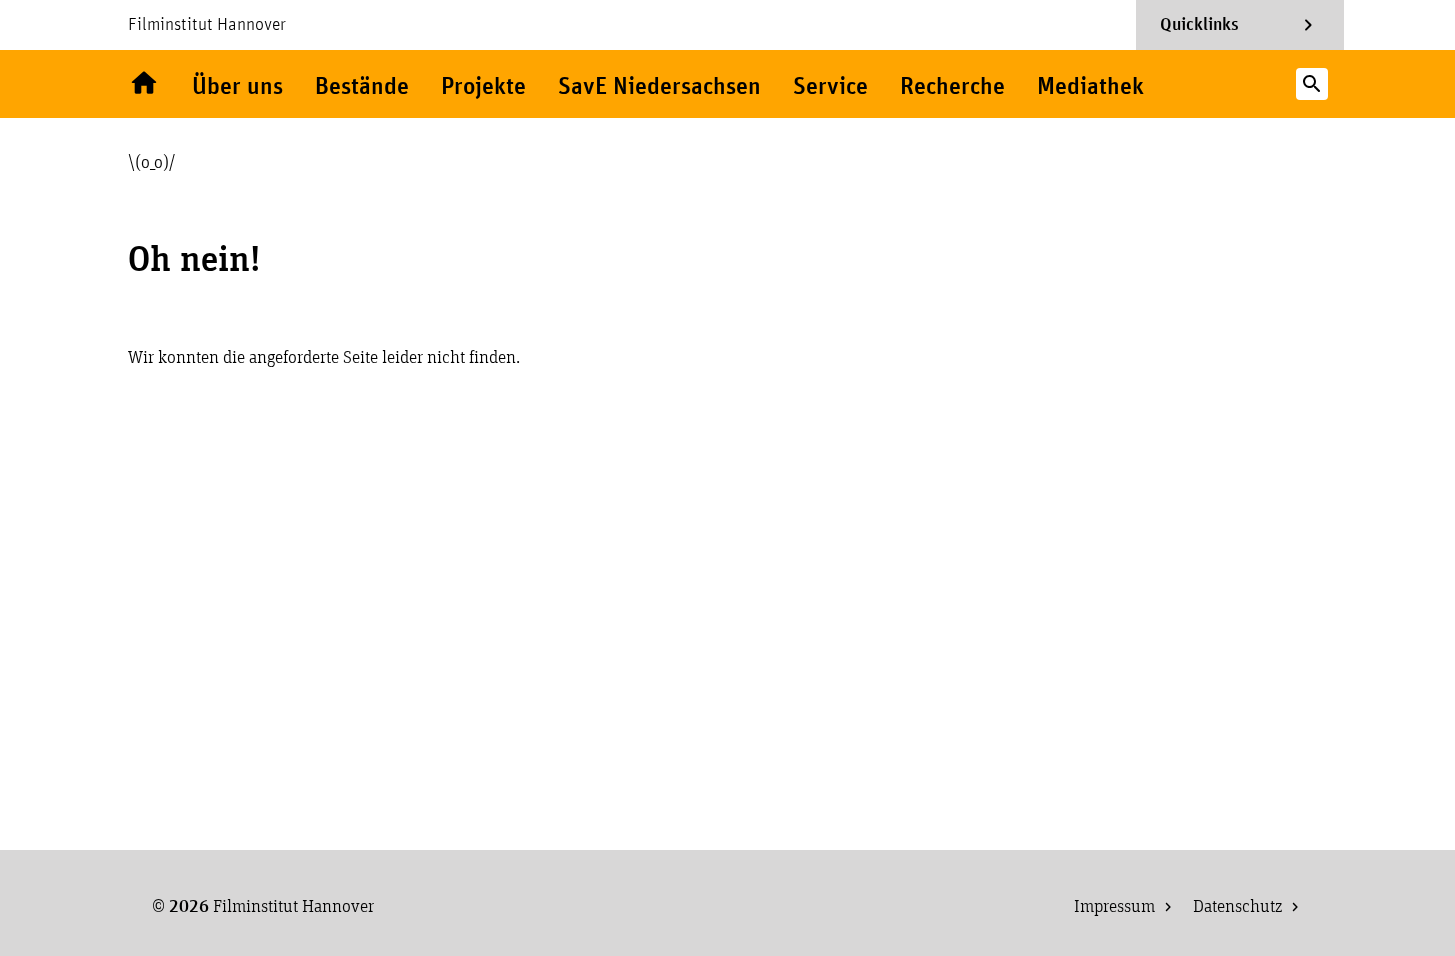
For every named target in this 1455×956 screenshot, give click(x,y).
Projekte (483, 87)
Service (830, 87)
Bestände (362, 87)
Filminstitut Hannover (207, 25)
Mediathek (1090, 87)
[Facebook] (1244, 84)
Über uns (237, 87)
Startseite (144, 84)
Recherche (952, 87)
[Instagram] (1204, 84)
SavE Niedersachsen (659, 87)
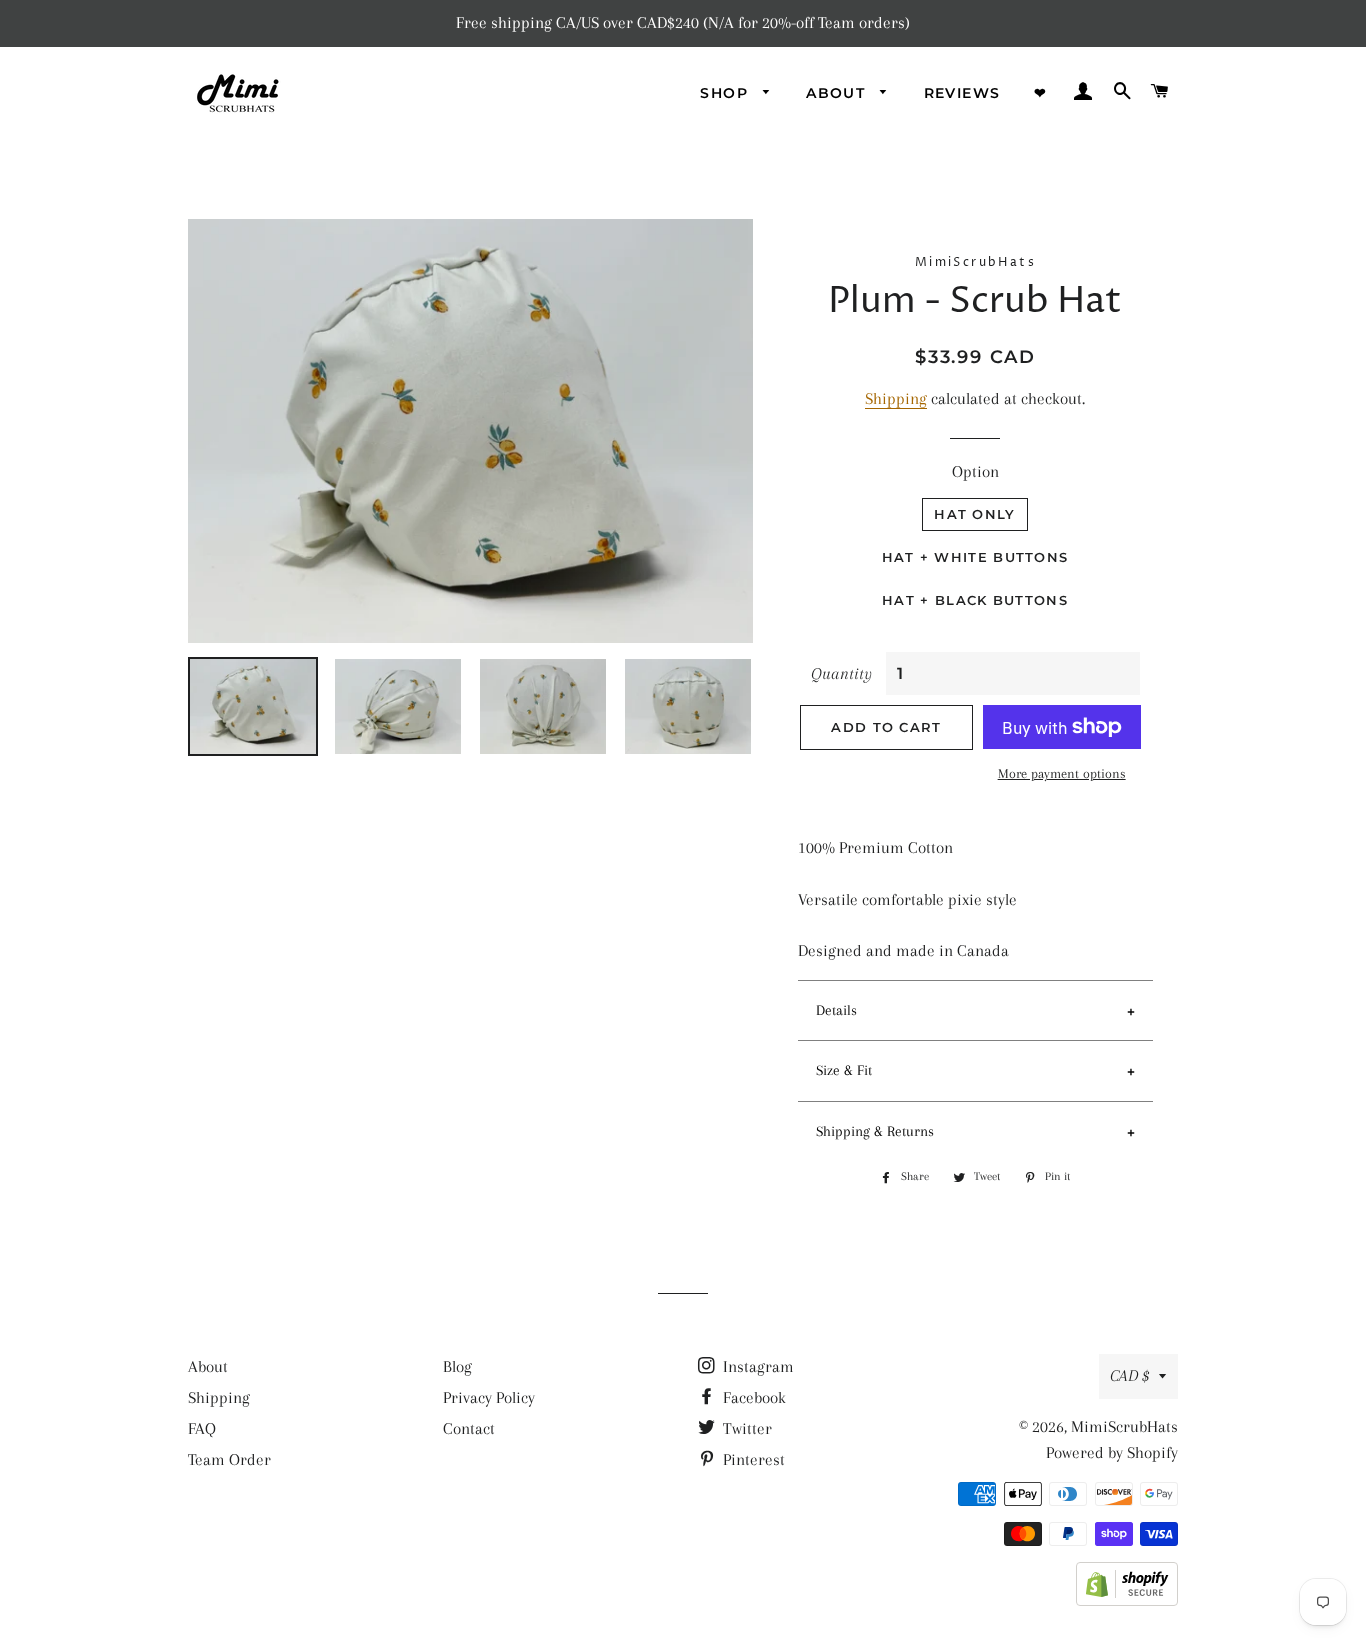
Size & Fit (844, 1070)
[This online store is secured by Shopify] (1127, 1600)
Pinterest (752, 1459)
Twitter (745, 1428)
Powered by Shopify (1112, 1452)
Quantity (841, 673)
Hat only (974, 514)
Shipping (896, 398)
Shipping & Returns (875, 1131)
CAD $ (1129, 1375)
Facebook (752, 1397)
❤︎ (1040, 93)
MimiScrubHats (1124, 1426)
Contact (469, 1428)
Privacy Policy (489, 1397)
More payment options (1062, 773)
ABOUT (838, 93)
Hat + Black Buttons (975, 600)
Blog (457, 1366)
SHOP (726, 93)
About (208, 1366)
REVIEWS (962, 93)
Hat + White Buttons (975, 557)
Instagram (756, 1366)
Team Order (229, 1459)
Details (836, 1010)
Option (975, 471)
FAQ (202, 1428)
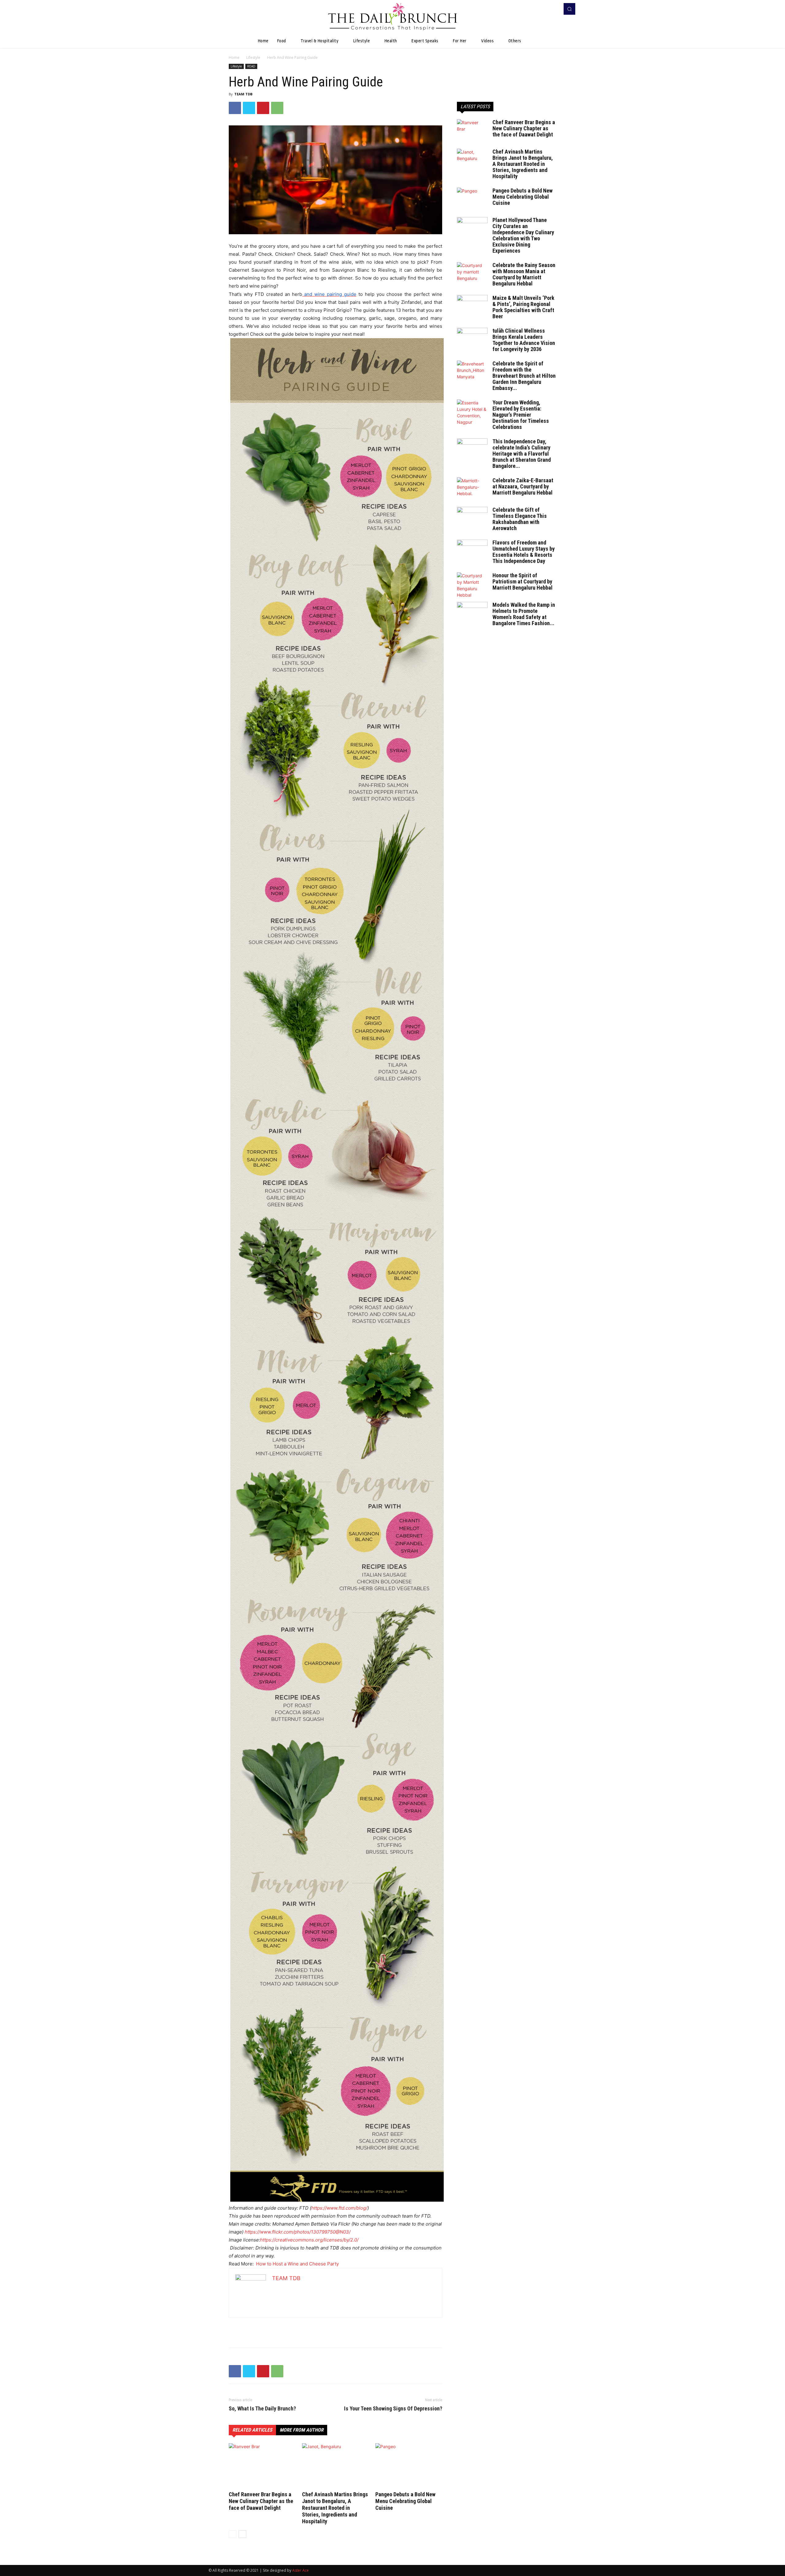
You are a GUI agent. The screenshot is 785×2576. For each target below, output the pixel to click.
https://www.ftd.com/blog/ (339, 2208)
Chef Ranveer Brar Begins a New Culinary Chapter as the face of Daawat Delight (261, 2501)
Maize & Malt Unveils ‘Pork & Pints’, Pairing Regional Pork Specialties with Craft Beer (523, 307)
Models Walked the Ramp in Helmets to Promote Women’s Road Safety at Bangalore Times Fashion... (523, 614)
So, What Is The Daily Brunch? (262, 2409)
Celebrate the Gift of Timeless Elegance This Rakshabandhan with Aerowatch (519, 518)
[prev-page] (232, 2534)
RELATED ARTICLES (252, 2430)
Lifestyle (253, 57)
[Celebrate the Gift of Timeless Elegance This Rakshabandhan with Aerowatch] (472, 517)
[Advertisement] (335, 2327)
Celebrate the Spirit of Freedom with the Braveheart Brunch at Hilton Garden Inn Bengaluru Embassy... (524, 375)
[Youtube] (553, 9)
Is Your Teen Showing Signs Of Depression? (393, 2409)
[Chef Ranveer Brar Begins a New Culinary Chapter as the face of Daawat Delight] (262, 2466)
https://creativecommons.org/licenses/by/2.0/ (309, 2240)
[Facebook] (544, 9)
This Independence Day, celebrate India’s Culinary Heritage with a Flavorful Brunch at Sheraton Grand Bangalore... (521, 453)
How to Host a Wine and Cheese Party (297, 2264)
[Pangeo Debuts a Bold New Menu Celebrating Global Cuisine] (408, 2466)
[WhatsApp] (277, 108)
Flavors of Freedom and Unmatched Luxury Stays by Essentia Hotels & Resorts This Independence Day (523, 551)
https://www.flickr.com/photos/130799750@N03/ (297, 2232)
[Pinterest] (263, 108)
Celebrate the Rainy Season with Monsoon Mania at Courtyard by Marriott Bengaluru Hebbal (523, 274)
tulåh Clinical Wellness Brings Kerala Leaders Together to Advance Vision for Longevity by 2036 (523, 339)
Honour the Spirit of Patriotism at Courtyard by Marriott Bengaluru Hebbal (522, 581)
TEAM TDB (243, 94)
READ (251, 66)
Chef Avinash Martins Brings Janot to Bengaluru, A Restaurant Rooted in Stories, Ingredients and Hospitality (335, 2507)
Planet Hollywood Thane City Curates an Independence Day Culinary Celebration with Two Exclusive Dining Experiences (523, 235)
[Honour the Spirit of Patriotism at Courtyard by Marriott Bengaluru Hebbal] (472, 585)
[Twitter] (249, 108)
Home (234, 57)
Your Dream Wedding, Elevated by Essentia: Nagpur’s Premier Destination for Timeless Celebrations (520, 414)
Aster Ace (300, 2570)
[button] (569, 9)
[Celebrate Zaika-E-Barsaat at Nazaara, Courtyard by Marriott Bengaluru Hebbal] (472, 488)
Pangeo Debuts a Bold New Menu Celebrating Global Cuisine (405, 2501)
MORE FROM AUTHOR (302, 2430)
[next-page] (242, 2534)
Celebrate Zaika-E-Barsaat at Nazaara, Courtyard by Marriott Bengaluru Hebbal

[Required work]:
The answer must be an exact copy of the lines above, from the start of the records through the line with "Maize & Malt", and of nothing else; no pictures belong in it.

[Answer section]:
For every named target in this 1455×956 screenshot, give click(x,y).
Projekte (483, 87)
Service (830, 87)
Bestände (362, 87)
Filminstitut Hannover (207, 25)
Mediathek (1090, 87)
[Facebook] (1244, 84)
Über uns (237, 87)
Startseite (144, 84)
Recherche (952, 87)
[Instagram] (1204, 84)
SavE Niedersachsen (659, 87)
Size & Fit (844, 1070)
[This online store is secured by Shopify] (1127, 1600)
Pinterest (752, 1459)
Twitter (745, 1428)
Powered by Shopify (1112, 1452)
Quantity (841, 673)
Hat only (974, 514)
Shipping (896, 398)
Shipping & Returns (875, 1131)
CAD $ (1129, 1375)
Facebook (752, 1397)
❤︎ (1040, 93)
MimiScrubHats (1124, 1426)
Contact (469, 1428)
Privacy Policy (489, 1397)
More payment options (1062, 773)
ABOUT (838, 93)
Hat + Black Buttons (975, 600)
Blog (457, 1366)
SHOP (726, 93)
About (208, 1366)
REVIEWS (962, 93)
Hat + White Buttons (975, 557)
Instagram (756, 1366)
Team Order (229, 1459)
Details (836, 1010)
Option (975, 471)
FAQ (202, 1428)
You are a GUI agent. The screenshot is 785×2576. For each target below, output the pixel to click.
https://www.ftd.com/blog/ (339, 2208)
Chef Ranveer Brar Begins a New Culinary Chapter as the face of Daawat Delight (261, 2501)
Maize & Malt Unveils ‘Pork & Pints’, Pairing Regional Pork Specialties with Craft Beer (523, 307)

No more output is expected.